Even in the unpredictable world of the Philadelphia Fringe Festival, attendees expect to present their ticket and join the audience. But this year's Fringe show from Manayunk's COSACOSA art at large makes the ticket-buyers themselves characters in the performance.

"It'll be a little crazy, but we're looking forward to it," says COSACOSA Director Kim Niemela.

No, you don't have to be a theater major to join in – Niemela says it's less about turning in a performance and more about challenging yourself to imagine being in someone else's shoes.

Change≠Chance has its roots in exercises the non-profit urban-improvement arts organization has used successfully in many school and neighborhood conflict-resolution programs. The premise is simple, and like all the best events, involves some good food and drinks: Couch Tomato Café and Starbucks will be providing dinner and drinks included in the $15 ticket price.

The problem solving premise 

When attendees arrive at COSACOSA with their tickets, they'll be given a brown bag that contains their character assignment for an evening spent in an imaginary neighborhood. They could become the elderly neighbor who knows the whole street's history, a block captain, a new developer, a pastor, a child, or many others.

The group will have dinner and get some networking practice that will allow participants to get familiar with their characters, all "guided" by COSACOSA hosts "Amelia Rayshon" and "Judge Mental."

"And then we'll sit down and be assigned this problem that we all have to solve in character," Niemela says. Possible topics include violence, vacant lots and controversial building developments.

"It's a grand experience that combines a game show with participatory dinner theater and team-building exercises," Niemela says, explaining that this is the first time COSACOSA will attempt this game with a group of people (i.e., ticket-buyers) who are strangers to each other.

"It's certainly not about acting, it's about thinking if you were in this person's shoes," Niemela emphasizes. "What would you do to solve this problem for the neighborhood?"

Niemela says the night will also include a prize wheel and lots of giveaways, including awards for the most collaborative participants, as well as the most opinionated.

Connecting people from 'very different walks of life' 

"We've been thinking about doing this for the Fringe for a couple years," she says, noting that COSACOSA would like to develop a structured "boxed set" for the activity to be widely implemented in other settings, including colleges and suburban neighborhoods apart from COSACOSA's usual urban focus.

"What better way to try it out than with people from very different walks of life who haven't played the game before?"

Niemela hopes that participants will come away with something valuable, remembering the role-playing experience the next time a real problem – whether inter-personal or community-wide – stares them in the face: "you may be assigned a character that might have a very different opinion than you would normally have; it's about getting outside yourself and listening to others."

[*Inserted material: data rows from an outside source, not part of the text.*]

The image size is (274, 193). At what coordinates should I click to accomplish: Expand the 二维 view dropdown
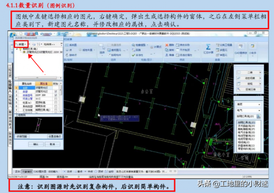pos(249,72)
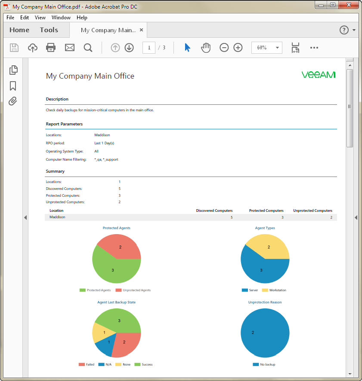Zoom out with minus icon

(x=224, y=48)
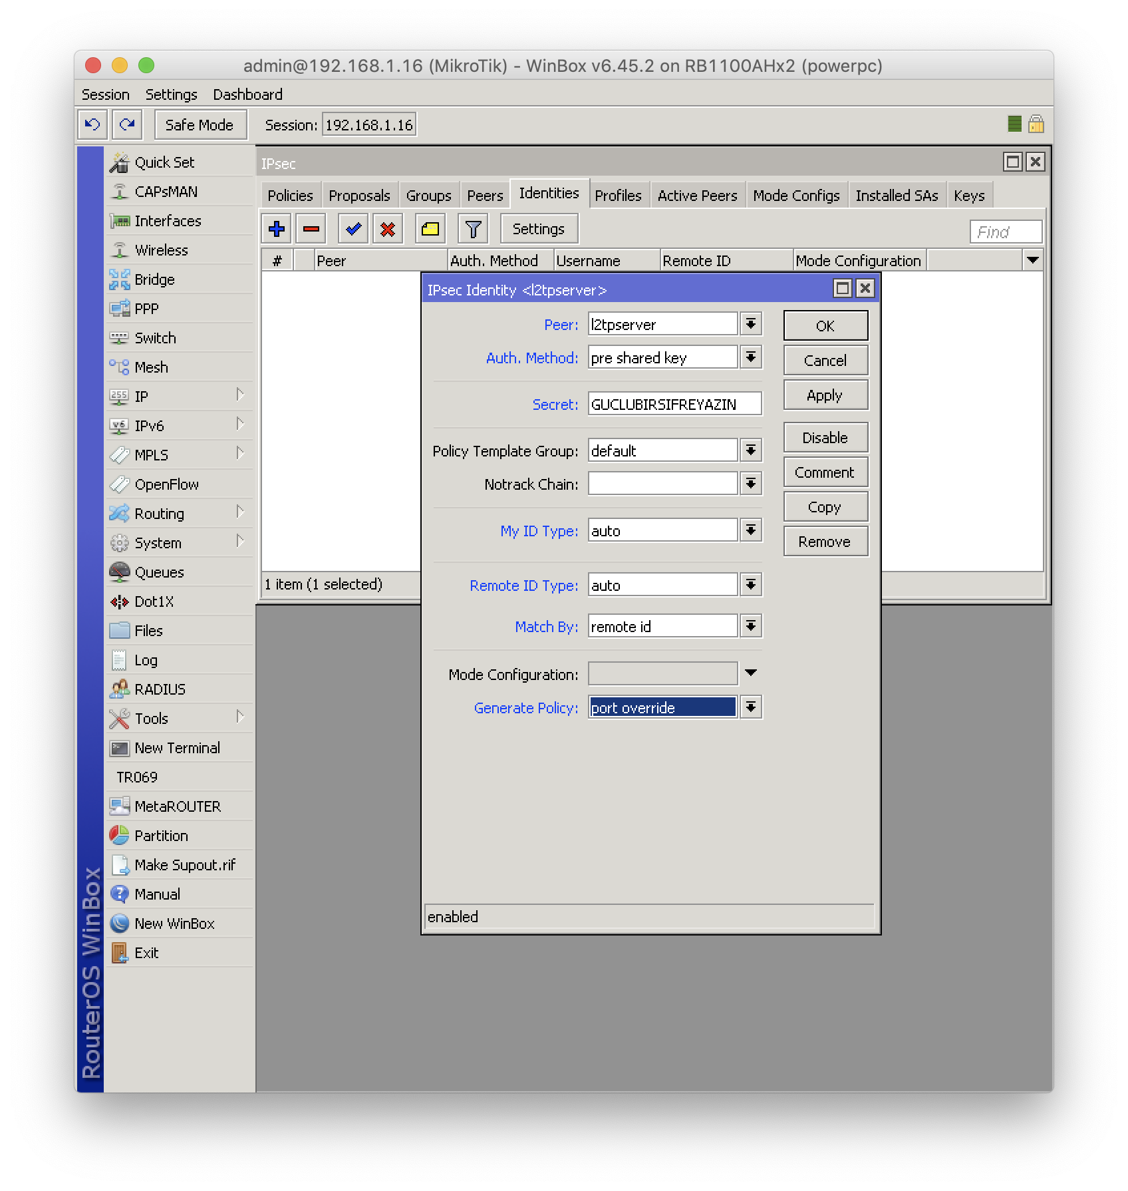The height and width of the screenshot is (1191, 1128).
Task: Click the red X disable icon
Action: pyautogui.click(x=388, y=230)
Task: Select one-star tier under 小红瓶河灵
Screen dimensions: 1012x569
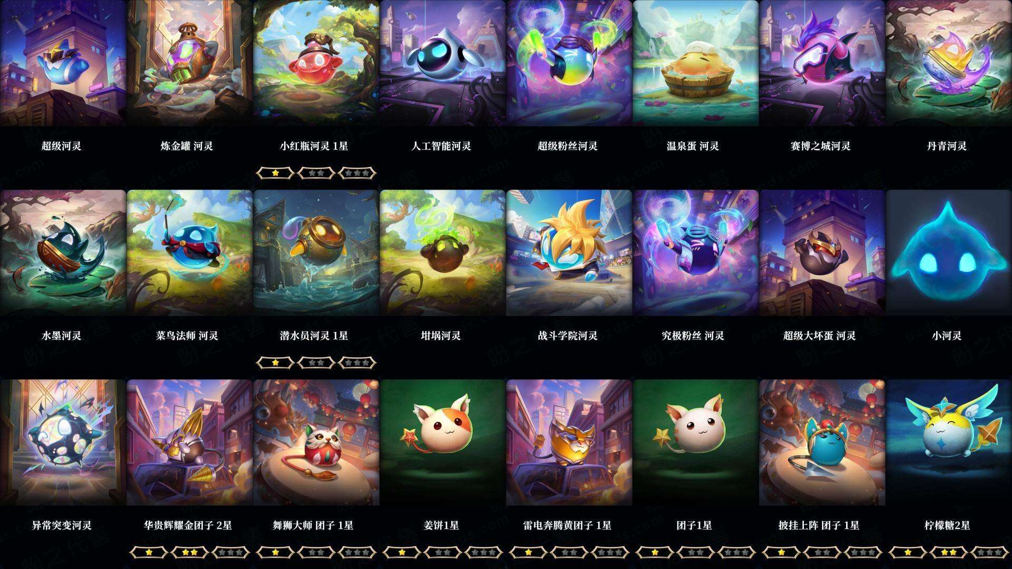Action: (x=275, y=173)
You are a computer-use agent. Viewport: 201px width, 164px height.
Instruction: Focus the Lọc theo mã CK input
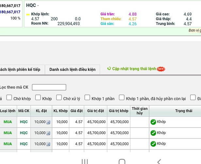(49, 87)
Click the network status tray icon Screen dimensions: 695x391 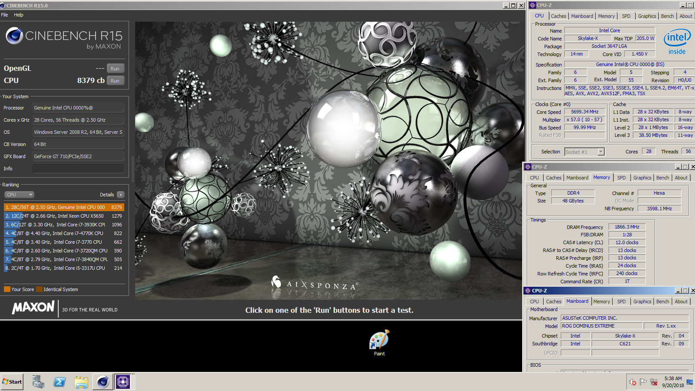pyautogui.click(x=654, y=382)
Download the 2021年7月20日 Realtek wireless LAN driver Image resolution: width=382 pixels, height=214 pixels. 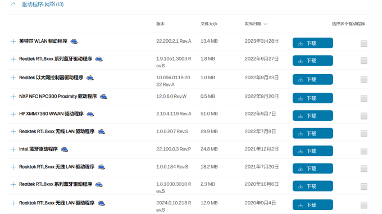pyautogui.click(x=312, y=169)
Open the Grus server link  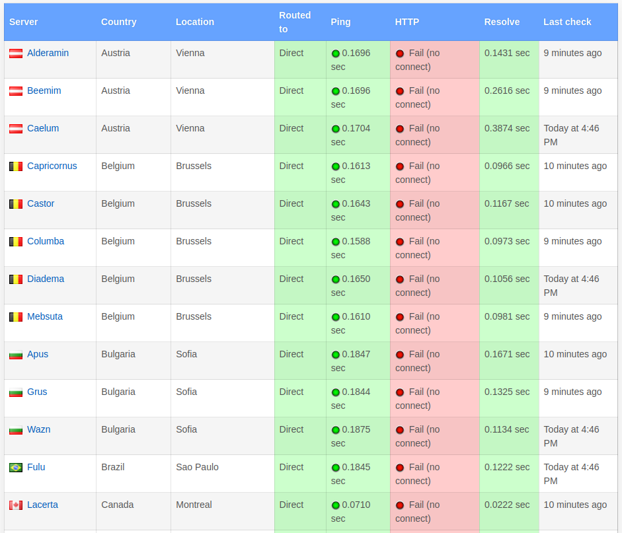click(x=37, y=392)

So with a plethora of other festival shows to choose all around the city, why should you pick Change≠Chance?

"Come to this show and you are guaranteed to have a fun time," Niemela says. "It's going to be a night out with friends: new friends you've never met before. You're going to have delicious food, and you're going to have an experience that will really have a lasting impact on how you perceive the person that's sitting next to you, the stranger you didn't know before."

Change≠Chance is happening three Fridays in a row: Sept. 7, 14, and 21 at 7 p.m. Tickets are available through the Fringe Festival website.